▶ [Challenge]
Retype, character for character, the part of the listing that starts with the line containing "Given: Click the Warrior class sword icon" and continues through the line containing "(x=611, y=29)", including both of those lines.
## START Entries shown
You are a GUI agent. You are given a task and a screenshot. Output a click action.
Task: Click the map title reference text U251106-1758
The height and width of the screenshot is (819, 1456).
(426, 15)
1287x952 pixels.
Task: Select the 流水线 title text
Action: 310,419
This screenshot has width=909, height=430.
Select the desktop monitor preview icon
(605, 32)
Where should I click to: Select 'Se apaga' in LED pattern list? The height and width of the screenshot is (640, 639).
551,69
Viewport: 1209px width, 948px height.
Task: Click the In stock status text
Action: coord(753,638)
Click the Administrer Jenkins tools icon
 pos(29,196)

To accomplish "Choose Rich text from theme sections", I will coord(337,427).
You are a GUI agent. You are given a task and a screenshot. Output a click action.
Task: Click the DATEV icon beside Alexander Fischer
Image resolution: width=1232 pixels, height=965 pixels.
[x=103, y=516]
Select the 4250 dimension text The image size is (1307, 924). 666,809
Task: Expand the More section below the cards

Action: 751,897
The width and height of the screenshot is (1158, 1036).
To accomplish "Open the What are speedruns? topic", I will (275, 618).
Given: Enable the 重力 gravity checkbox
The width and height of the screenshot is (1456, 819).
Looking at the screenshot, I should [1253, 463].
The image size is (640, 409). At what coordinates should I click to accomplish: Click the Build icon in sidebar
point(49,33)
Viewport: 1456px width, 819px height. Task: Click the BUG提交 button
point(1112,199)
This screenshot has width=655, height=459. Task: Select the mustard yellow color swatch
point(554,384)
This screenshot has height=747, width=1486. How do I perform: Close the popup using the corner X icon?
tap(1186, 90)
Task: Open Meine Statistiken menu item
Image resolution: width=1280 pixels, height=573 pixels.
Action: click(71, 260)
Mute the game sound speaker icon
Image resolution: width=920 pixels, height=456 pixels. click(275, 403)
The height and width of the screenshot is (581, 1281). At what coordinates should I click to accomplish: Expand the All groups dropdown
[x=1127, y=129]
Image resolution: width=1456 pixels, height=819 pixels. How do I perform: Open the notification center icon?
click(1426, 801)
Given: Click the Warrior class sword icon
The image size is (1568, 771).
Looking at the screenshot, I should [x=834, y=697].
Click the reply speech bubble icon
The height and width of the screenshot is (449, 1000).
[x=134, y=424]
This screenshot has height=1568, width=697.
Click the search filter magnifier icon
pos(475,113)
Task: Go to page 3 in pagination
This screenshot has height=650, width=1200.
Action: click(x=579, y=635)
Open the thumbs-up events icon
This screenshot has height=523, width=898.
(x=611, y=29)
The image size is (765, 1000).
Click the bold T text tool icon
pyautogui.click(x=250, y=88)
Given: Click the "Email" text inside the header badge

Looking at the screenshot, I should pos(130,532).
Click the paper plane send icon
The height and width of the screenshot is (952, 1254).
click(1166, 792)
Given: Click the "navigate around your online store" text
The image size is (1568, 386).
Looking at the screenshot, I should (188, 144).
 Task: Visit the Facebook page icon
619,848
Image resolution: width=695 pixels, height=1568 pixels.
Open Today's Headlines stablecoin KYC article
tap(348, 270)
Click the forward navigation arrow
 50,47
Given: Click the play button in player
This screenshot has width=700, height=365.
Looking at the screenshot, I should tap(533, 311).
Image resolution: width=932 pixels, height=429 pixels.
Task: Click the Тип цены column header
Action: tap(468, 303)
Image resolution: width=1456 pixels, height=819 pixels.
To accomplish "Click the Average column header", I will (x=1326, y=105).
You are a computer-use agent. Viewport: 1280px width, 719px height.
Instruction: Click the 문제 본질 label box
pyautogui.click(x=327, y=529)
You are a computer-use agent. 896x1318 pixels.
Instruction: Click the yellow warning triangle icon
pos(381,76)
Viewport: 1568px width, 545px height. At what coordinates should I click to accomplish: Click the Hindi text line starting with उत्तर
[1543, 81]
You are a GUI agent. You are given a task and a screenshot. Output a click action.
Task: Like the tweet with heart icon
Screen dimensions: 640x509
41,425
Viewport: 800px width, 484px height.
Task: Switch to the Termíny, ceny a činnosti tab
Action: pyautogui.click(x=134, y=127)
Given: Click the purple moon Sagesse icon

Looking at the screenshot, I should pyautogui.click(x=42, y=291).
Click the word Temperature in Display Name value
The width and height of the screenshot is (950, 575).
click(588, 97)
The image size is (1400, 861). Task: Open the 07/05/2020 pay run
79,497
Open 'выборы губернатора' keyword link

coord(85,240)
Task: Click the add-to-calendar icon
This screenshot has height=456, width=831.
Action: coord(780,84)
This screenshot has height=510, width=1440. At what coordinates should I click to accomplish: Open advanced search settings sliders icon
## END Entries shown
▶ [Solution]
Given: Click the Warrior class sword icon
The image size is (1568, 771).
Looking at the screenshot, I should [x=834, y=697].
Click the reply speech bubble icon
The height and width of the screenshot is (449, 1000).
[x=134, y=424]
This screenshot has height=1568, width=697.
Click the search filter magnifier icon
pos(475,113)
Task: Go to page 3 in pagination
This screenshot has height=650, width=1200.
Action: click(x=579, y=635)
Open the thumbs-up events icon
This screenshot has height=523, width=898.
(x=611, y=29)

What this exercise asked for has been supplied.